● **TASK INSTRUCTIONS**
Please transcribe the data that follows exactly, from its first line through the line that contains "Click the Crypto Chase display name".

(Pixel coordinate grounding data)
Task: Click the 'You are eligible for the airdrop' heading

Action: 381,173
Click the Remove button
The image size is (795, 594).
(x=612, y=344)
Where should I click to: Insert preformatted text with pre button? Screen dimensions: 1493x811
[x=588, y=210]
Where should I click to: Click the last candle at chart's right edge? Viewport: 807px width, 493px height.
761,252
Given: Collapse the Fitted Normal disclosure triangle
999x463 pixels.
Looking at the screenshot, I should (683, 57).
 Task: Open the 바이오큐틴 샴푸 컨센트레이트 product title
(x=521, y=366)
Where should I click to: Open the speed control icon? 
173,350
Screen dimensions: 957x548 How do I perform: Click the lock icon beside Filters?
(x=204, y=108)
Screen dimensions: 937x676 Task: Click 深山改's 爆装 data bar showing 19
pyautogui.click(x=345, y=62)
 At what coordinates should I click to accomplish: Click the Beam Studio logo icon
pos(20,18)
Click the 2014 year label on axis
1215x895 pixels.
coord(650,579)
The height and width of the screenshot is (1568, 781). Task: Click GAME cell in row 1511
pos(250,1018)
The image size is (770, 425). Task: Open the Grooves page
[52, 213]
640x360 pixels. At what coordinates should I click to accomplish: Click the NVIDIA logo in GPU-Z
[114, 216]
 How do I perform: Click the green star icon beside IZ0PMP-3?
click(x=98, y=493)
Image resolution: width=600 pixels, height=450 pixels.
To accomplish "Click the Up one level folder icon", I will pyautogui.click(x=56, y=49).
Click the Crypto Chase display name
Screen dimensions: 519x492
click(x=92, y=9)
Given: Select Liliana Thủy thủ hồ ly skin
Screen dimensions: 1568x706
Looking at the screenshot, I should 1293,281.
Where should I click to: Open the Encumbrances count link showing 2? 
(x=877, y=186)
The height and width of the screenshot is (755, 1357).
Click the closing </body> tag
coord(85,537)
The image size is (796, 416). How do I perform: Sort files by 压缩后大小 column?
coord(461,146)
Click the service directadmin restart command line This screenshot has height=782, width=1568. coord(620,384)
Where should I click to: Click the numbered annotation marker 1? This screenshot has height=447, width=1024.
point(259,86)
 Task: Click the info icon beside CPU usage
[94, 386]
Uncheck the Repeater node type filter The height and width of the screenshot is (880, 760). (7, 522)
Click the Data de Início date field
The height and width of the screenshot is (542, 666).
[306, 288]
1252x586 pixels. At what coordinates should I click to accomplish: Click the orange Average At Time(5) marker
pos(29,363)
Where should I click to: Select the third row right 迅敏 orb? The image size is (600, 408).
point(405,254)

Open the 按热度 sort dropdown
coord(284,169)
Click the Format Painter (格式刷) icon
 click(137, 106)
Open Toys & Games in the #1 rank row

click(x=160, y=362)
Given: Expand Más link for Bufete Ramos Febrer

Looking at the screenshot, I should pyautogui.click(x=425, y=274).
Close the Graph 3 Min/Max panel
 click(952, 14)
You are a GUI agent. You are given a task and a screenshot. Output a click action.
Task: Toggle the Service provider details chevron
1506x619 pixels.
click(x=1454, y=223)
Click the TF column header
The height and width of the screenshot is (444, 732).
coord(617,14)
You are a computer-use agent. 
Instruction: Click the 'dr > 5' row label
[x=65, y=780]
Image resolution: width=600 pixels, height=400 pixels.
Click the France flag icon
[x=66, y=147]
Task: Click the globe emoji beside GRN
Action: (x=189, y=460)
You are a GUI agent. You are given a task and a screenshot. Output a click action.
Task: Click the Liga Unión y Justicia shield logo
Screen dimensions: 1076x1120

● **TASK SOLUTION**
Task: Click the 'You are eligible for the airdrop' heading

Action: 381,173
Click the Remove button
The image size is (795, 594).
(x=612, y=344)
Where should I click to: Insert preformatted text with pre button? Screen dimensions: 1493x811
[x=588, y=210]
Where should I click to: Click the last candle at chart's right edge? Viewport: 807px width, 493px height.
761,252
Given: Collapse the Fitted Normal disclosure triangle
999x463 pixels.
Looking at the screenshot, I should (683, 57).
 Task: Open the 바이오큐틴 샴푸 컨센트레이트 product title
(x=521, y=366)
Where should I click to: Open the speed control icon? 
173,350
Screen dimensions: 957x548 How do I perform: Click the lock icon beside Filters?
(x=204, y=108)
Screen dimensions: 937x676 Task: Click 深山改's 爆装 data bar showing 19
pyautogui.click(x=345, y=62)
 At what coordinates should I click to accomplish: Click the Beam Studio logo icon
pos(20,18)
Click the 2014 year label on axis
1215x895 pixels.
coord(650,579)
The height and width of the screenshot is (1568, 781). Task: Click GAME cell in row 1511
pos(250,1018)
The image size is (770, 425). Task: Open the Grooves page
[52, 213]
640x360 pixels. At what coordinates should I click to accomplish: Click the NVIDIA logo in GPU-Z
[114, 216]
 How do I perform: Click the green star icon beside IZ0PMP-3?
click(x=98, y=493)
Image resolution: width=600 pixels, height=450 pixels.
To accomplish "Click the Up one level folder icon", I will pyautogui.click(x=56, y=49).
Click the Crypto Chase display name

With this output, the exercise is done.